3D photogrammetry as a low cost, portable and noninvasive method for acoustic modeling of hearing

Animals with specialized hearing such as bats utilize the directionality of their hearing for complicated tasks such as navigation and foraging. The directionality of hearing can be described through the head related transfer function (HRTF). Current state of the art for obtaining the HRTF involves either direct measurement with a microphone at the eardrum, or a μCT (micro computed tomography) scan to create a 3D model of the head for acoustic modelling. Both methods usually involve dead animals.

We developed a 3D photogrammetry approach to create scaled 3D models of bats with sufficient detail to simulate the HRTF using the boundary element method (BEM). We designed a setup of 28 cameras to obtain 3D models and HRTF from live awake bats. We directly compare the mesh models generated by our photogrammetry method and from μCT scans as well as the simulated HRTFs from both with measurements using an in-ear microphone.

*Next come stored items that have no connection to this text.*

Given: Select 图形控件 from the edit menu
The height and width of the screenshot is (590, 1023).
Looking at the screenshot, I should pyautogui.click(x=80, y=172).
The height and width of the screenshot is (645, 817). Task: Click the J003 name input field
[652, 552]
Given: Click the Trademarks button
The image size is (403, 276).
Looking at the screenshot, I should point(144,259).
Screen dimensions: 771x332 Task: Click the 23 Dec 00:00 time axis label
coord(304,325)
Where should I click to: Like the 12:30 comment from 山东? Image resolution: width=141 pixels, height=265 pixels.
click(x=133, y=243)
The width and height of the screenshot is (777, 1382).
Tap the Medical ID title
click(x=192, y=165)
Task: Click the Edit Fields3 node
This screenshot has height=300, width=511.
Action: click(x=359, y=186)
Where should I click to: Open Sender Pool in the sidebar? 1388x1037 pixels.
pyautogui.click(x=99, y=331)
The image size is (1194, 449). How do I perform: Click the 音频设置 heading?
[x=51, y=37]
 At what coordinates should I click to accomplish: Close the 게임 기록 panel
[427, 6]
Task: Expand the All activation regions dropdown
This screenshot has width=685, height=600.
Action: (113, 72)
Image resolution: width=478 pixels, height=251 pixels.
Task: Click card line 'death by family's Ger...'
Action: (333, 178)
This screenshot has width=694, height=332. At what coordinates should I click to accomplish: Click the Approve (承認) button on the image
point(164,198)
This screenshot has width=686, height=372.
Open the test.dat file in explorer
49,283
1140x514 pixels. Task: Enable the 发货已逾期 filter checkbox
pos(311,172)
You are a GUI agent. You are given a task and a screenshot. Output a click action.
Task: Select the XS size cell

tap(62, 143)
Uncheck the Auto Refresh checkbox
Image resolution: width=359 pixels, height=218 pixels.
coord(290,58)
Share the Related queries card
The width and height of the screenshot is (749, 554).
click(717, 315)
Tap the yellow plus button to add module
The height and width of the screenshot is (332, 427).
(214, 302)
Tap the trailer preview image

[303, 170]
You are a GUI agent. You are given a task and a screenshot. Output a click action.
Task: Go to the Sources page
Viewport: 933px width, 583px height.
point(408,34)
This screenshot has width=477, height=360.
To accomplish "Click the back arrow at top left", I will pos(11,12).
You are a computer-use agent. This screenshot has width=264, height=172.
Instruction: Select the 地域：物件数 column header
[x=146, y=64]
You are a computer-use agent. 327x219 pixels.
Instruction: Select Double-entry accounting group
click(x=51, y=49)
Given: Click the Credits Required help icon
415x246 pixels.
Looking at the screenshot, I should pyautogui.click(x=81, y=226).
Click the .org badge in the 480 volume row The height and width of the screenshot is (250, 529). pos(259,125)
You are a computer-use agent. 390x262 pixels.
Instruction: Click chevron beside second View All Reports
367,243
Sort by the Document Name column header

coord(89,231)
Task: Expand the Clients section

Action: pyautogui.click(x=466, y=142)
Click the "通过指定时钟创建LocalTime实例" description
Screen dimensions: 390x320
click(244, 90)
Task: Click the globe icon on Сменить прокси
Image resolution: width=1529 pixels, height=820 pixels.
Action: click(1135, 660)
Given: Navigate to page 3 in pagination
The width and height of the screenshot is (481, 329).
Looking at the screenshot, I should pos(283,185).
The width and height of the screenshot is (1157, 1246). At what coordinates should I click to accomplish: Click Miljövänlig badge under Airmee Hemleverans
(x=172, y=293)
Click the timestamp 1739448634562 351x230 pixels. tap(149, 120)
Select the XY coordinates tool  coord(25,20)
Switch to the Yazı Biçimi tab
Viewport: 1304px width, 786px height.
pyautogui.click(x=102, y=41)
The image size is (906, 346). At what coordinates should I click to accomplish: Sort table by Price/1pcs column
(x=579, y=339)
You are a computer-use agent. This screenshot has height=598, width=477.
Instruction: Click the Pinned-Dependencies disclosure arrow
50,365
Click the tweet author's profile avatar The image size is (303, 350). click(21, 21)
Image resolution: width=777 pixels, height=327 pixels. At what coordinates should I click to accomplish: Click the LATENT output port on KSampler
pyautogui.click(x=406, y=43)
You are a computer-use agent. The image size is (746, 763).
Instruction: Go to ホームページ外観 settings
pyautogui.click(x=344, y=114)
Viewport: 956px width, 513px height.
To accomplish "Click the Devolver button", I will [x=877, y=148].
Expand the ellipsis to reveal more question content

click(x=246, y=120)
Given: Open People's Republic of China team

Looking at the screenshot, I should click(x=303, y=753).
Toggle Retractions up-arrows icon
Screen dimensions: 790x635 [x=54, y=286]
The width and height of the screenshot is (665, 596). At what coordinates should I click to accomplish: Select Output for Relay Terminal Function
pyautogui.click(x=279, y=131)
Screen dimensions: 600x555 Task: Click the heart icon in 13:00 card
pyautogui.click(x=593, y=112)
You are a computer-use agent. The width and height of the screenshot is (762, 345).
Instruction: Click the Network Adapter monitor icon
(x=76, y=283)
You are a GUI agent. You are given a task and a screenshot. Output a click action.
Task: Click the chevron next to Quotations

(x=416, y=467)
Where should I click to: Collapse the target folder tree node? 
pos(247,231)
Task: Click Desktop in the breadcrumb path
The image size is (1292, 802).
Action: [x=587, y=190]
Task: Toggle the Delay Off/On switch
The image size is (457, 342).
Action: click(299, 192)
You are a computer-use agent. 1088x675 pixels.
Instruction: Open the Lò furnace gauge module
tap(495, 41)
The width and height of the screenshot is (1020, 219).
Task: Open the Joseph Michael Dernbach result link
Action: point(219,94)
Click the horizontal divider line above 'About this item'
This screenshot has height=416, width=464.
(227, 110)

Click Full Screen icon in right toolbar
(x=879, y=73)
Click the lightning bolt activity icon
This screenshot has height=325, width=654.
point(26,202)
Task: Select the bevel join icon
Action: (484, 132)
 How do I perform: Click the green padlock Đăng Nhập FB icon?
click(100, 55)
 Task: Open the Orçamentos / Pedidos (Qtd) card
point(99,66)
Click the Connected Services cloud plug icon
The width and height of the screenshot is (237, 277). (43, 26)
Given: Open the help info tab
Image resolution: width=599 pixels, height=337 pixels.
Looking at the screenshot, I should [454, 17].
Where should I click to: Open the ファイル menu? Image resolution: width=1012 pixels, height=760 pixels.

Geometries of the mesh models match well between photogrammetry and μCT, but with increasing errors where line of sight is compromised for photogrammetry. The resulting HRTFs are in great agreement when comparing μCT and in-ear measurements to photogrammetry (correlation coefficients above 0.6). The 3D model and simulated HRTF of the live and awake bat likewise aligns well to the results from the deceased animals.

Photogrammetry is a viable alternative to μCT scans for the generation of surface models of small animals. These models allow numerical modelling of HRTFs at biologically relevant frequencies. Moreover, photogrammetry allows for model generation and subsequent HRTF simulation of live, awake animals, abolishing the need for euthanasia and anesthesia. It paves the way for large scale acquisition of 3D models for various purposes including HRTFs.